Overwegingen
1. Eiseres is eigenaar van de onroerende zaak. Het betreft een in 1997 gebouwde geschakelde woning met een inhoud van 313m³. Tot de onroerende zaak behoort een garage met een inhoud van 49m³. De onroerende zaak is gelegen op een perceel met een oppervlakte van 356m².
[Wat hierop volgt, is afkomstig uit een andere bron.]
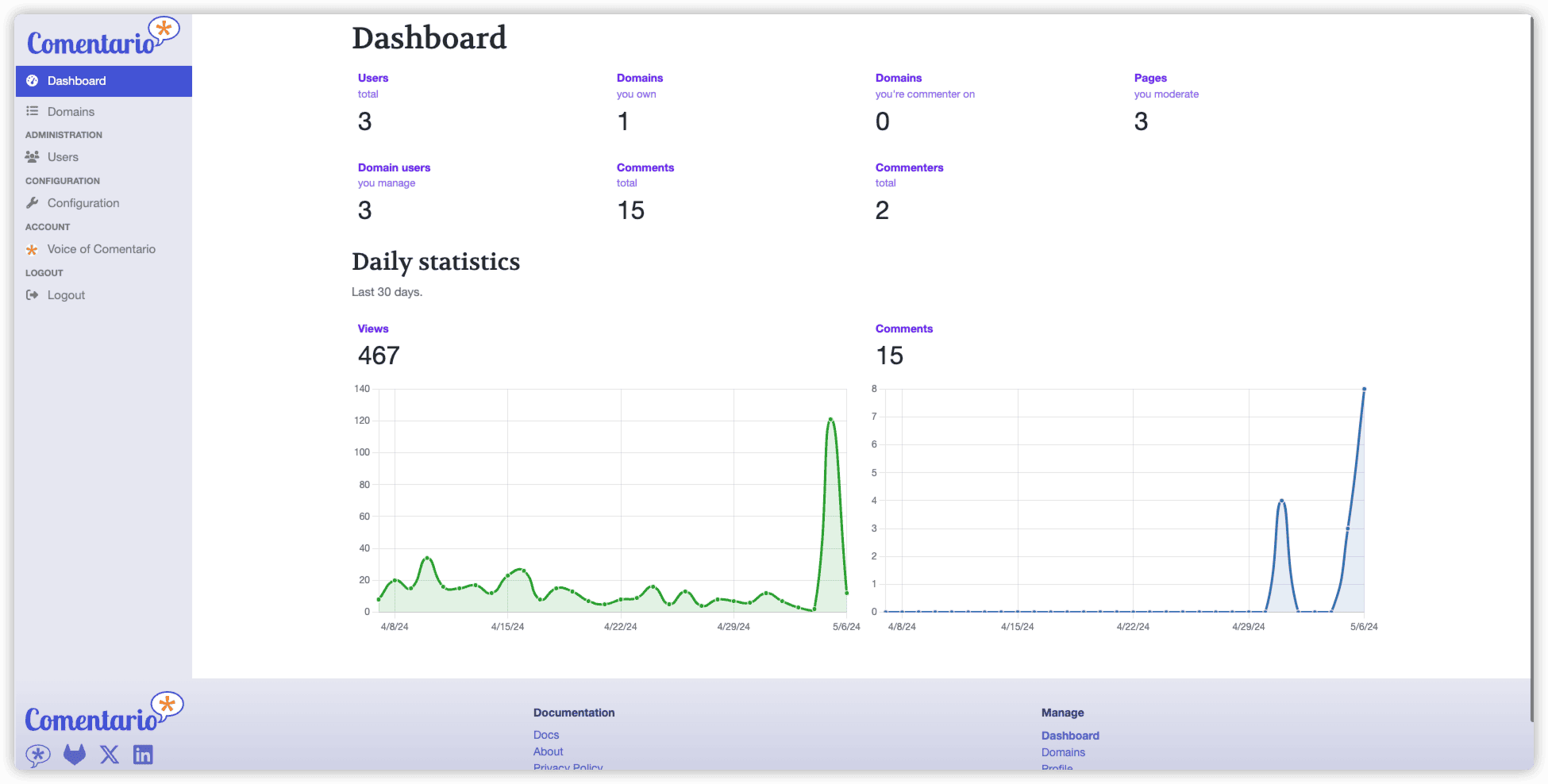Open the Docs link in footer
This screenshot has width=1548, height=784.
point(546,735)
2. Eiseres heeft zich in haar beroepschrift – zakelijk weergegeven – op het standpunt gesteld dat verweerder in een taxatieverslag, dat door verweerder is overgelegd in de bezwaarfase, een waarde van € 202.000,= heeft gehanteerd en daarmee de waarde al lijkt te zijn herzien naar een lagere – en volgens eiseres marktconforme – waarde. Vervolgens is desondanks in afwijking daarvan de waarde in het primaire besluit vastgesteld op € 220.000,=. In de visie van eiseres kan de waarde van de onroerende zaak echter niet meer bedragen dan € 193.000,=. Ter onderbouwing van die waarde heeft eiseres verwezen naar een taxatierapport, opgemaakt op 31 oktober 2018 en de daarbij gevoegde en aangepaste matrix. Tijdens de behandeling ter zitting van 11 januari 2019 is gewezen op de gedateerdheid van de onroerende zaak. Eiseres heeft ter zitting van 11 januari 2019 gesteld dat er na aankoop van de onroerende zaak niets meer aan het object is veranderd en dit nu dus gedateerd is. Daar is door de taxateur van verweerder echter geen rekening mee gehouden en door de taxateur van eiseres wel. Dit is tot uitdrukking gebracht door middel van de zogenoemde “KOLDU” score. Volgens eiseres is het daarom niet juist dat bij zowel haar onroerende zaak als bij het vergelijkingsobject [vergelijkingsobject 1] wordt gerekend met nagenoeg dezelfde prijs per m3. [vergelijkingsobject 1] is namelijk wel steeds vernieuwd. Op het overgelegde fotomateriaal is ook duidelijk te zien dat dit een andere woning betreft. De woning is vanwege een door verweerder ten onrechte niet in zijn beoordeling betrokken aanbouw ook nog eens beduidend groter. De andere gebruikte vergelijkingsobjecten zijn ook minder geschikt vanwege een ander dak dan het platte dak van de woning van eiseres.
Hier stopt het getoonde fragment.